### Instructions
1. Read the Hacker News thread and decide whether each statement below agrees with it. Answer yes or no for each one, and quote the words from the thread that settle it.
(a) jeff_vader's previous employer approved deleting old data.
(b) mro_name says humans spent their first 300k years as nomads.
(c) travisgriggs compares what Bayart describes to a reference-counting garbage collector.
2. List every distinct username that appears as the author of a post in the Hacker News thread.

-- start Excerpt to read --

| HN Mirror

Y	Hacker News new \| ask \| show \| jobs


	by CydeWeys 1589 days ago
	The data protection regulations really are so freeing, huh. It's amazing to be able to delete all this stuff without worrying about having to keep it forever.

3 comments

jeff_vader 1589 days ago

In case of my previous employer it led to incredibly complicated encryption system. It took couple years to maybe implement in 10% of the system. Deleting any old data was rejected.

link

hinkley 1589 days ago

I wonder sometimes if it would help if we collectively watched more anti-hoarding shows, in order to see how the consultants convince their customers they can get rid of stuff.

link

mro_name 1589 days ago

humans started their first 300k years as nomads – storing was just impossible and decrufing happened by itself when moving along.

So maybe that's why we're not good at it yet.

link

hinkley 1589 days ago

Being a renter definitely kept me lighter for a long time.

When you have to box things up over and over you find that the physical and mental energy around keeping it aren’t adding up. I wonder if migrating from cloud to cloud would simulate this experience.

link

Bayart 1589 days ago

Being a renter just taught me to batch my $STUFF I/O to minimize read-writes to disk and maximize available low-latency space. ie. fill my bags to the brim with shit I didn't plan using whenever I'd go to my parents'.

link

travisgriggs 1589 days ago

Two space garbage collector in action right there. Maybe all things software need a "move it or lose it" impetus. Features in apps, old data, you name it. If you've gotta keep transferring/translating it, it would definitely pare things down.

-- end Excerpt to read --
-- start Supplied material --

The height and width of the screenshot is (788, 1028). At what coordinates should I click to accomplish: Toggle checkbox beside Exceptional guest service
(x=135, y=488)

-- end Supplied material --

### Solutions to the problems
1.
(a) No: "Deleting any old data was rejected."
(b) Yes: "humans started their first 300k years as nomads"
(c) No: "Two space garbage collector in action right there."

2. CydeWeys, jeff_vader, hinkley, mro_name, Bayart, travisgriggs